*** Begin section ***
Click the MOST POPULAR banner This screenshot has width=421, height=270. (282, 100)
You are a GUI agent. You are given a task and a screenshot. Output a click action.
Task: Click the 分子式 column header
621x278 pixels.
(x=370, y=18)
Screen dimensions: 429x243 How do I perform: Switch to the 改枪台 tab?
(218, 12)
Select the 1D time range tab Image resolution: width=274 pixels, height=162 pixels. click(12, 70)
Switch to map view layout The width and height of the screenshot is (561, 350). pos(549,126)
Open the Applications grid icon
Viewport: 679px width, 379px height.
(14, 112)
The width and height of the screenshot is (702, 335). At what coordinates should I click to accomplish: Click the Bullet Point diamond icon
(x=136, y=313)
*** End section ***
*** Begin section ***
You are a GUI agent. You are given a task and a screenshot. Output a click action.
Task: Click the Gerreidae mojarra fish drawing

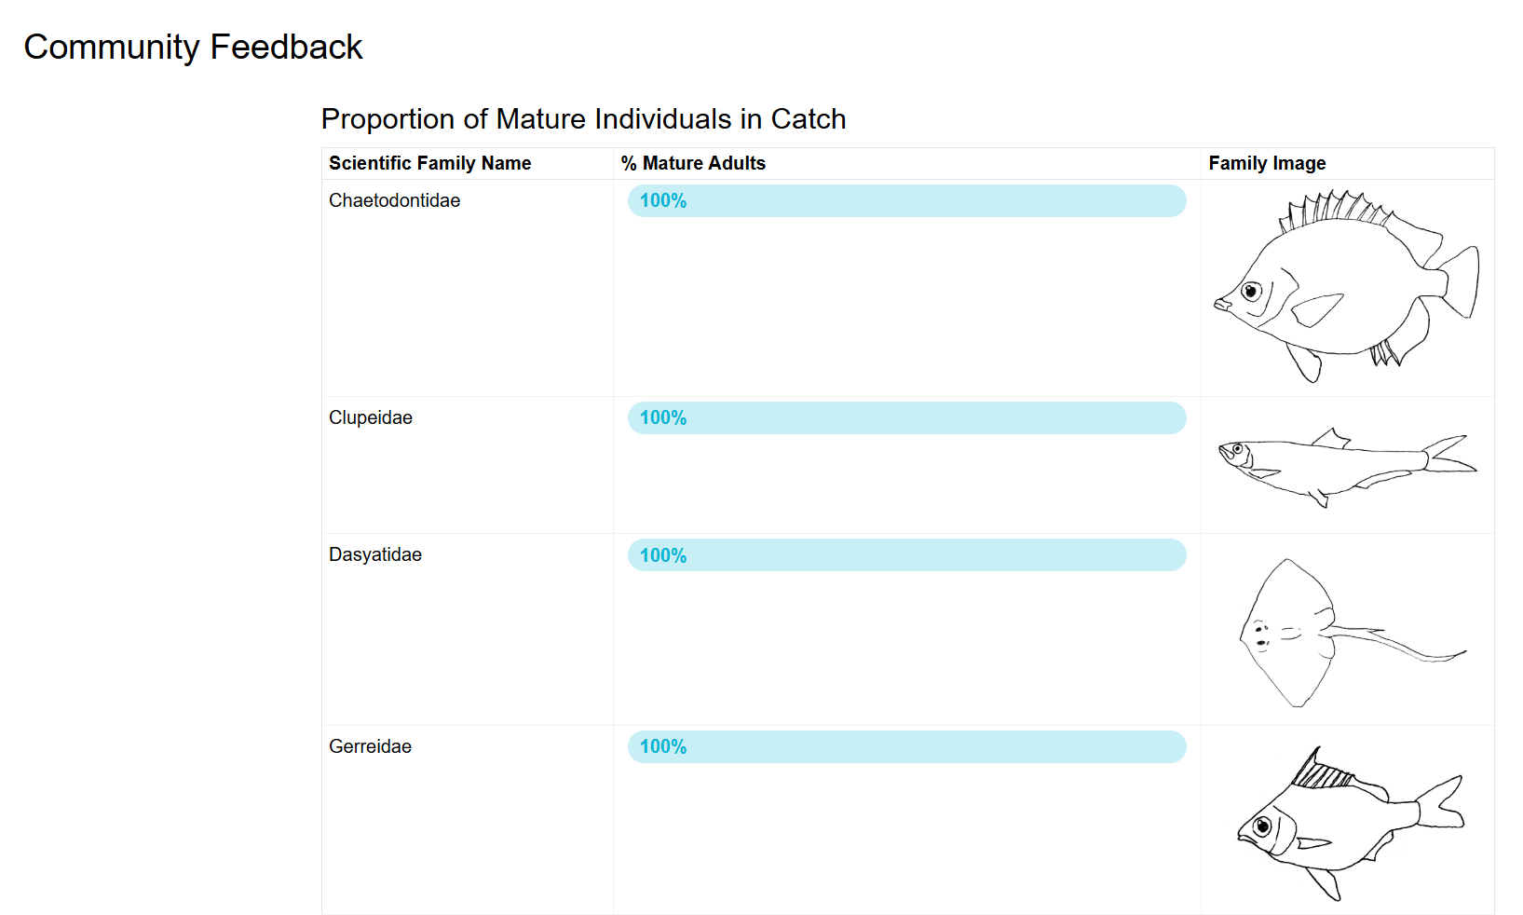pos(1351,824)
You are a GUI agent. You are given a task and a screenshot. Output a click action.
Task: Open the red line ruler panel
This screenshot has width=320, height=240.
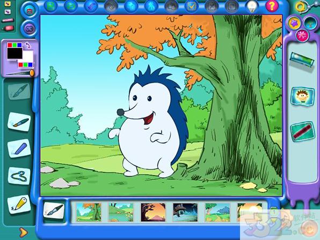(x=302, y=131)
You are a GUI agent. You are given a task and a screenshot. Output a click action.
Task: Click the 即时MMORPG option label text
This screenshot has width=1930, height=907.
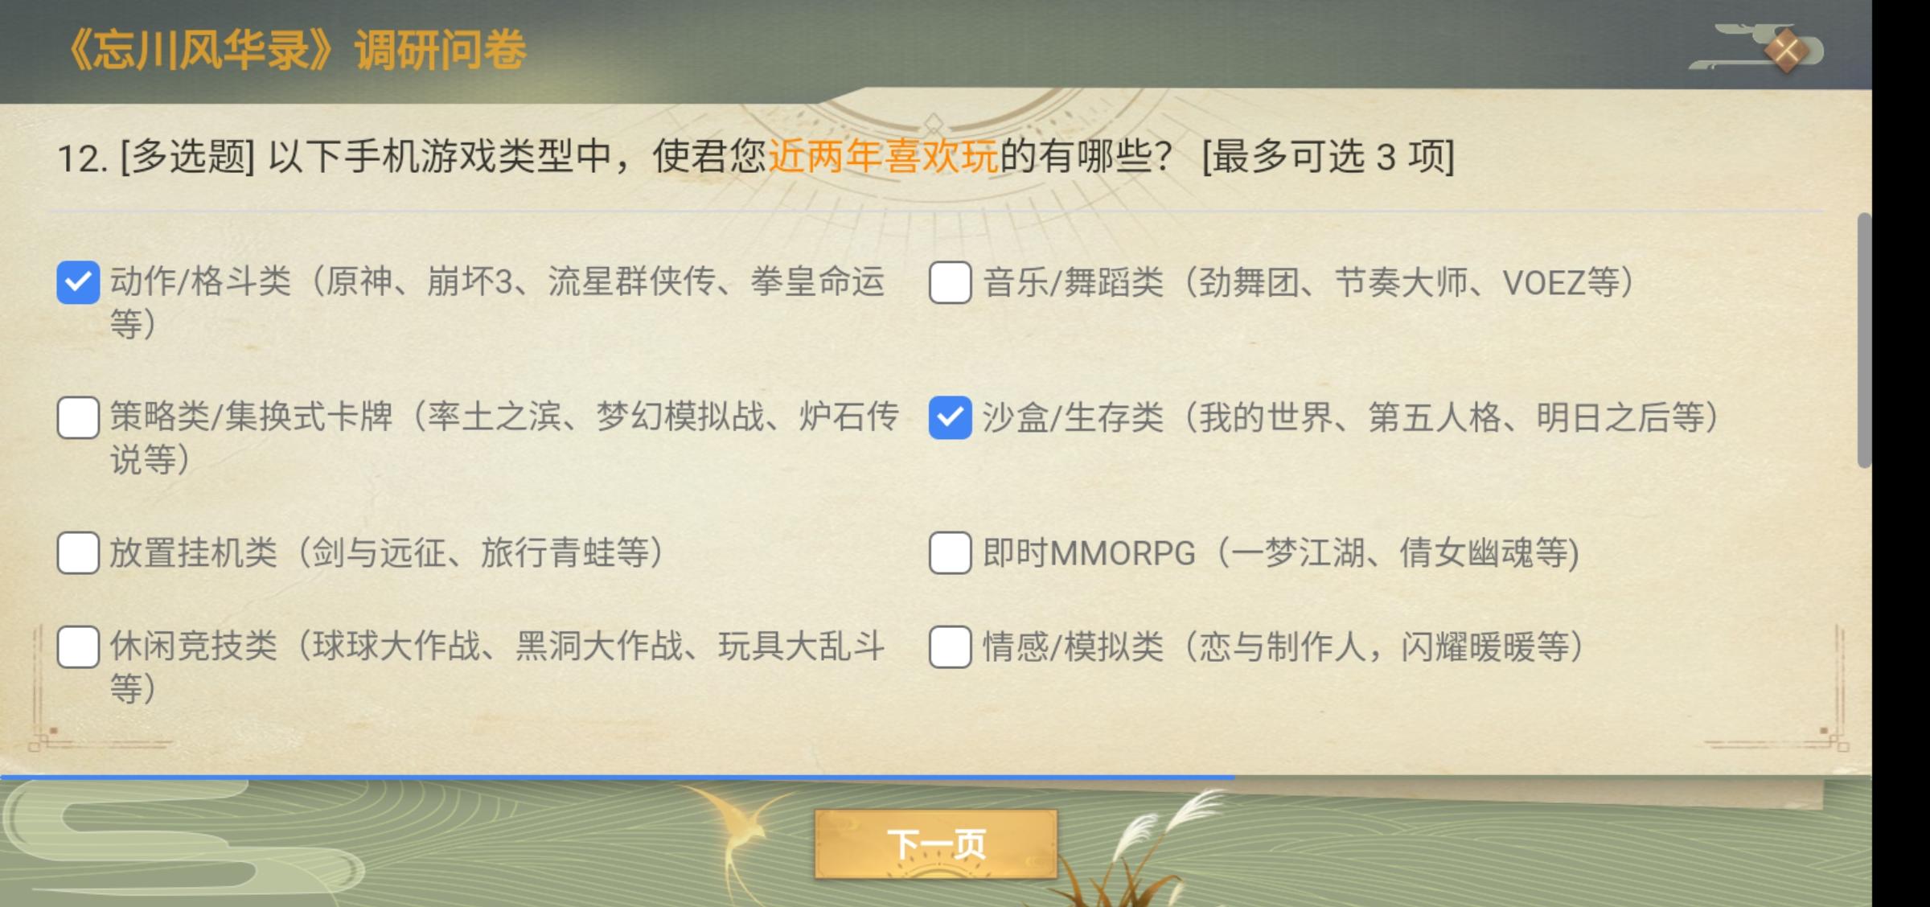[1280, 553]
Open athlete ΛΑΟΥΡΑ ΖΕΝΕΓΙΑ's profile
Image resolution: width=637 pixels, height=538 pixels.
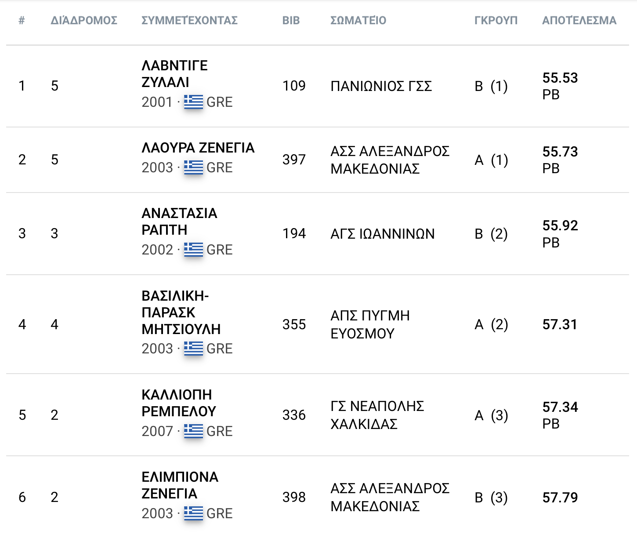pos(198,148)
*** End section ***
Goal of the exercise: Write down again, exactly as given, only the lines above that fall from the line with "Task: Click the 分子式 column header" to the line with "Select the 1D", inclusive.

Written response:
Task: Click the 分子式 column header
621x278 pixels.
(x=370, y=18)
Screen dimensions: 429x243 How do I perform: Switch to the 改枪台 tab?
(218, 12)
Select the 1D time range tab Image resolution: width=274 pixels, height=162 pixels. click(12, 70)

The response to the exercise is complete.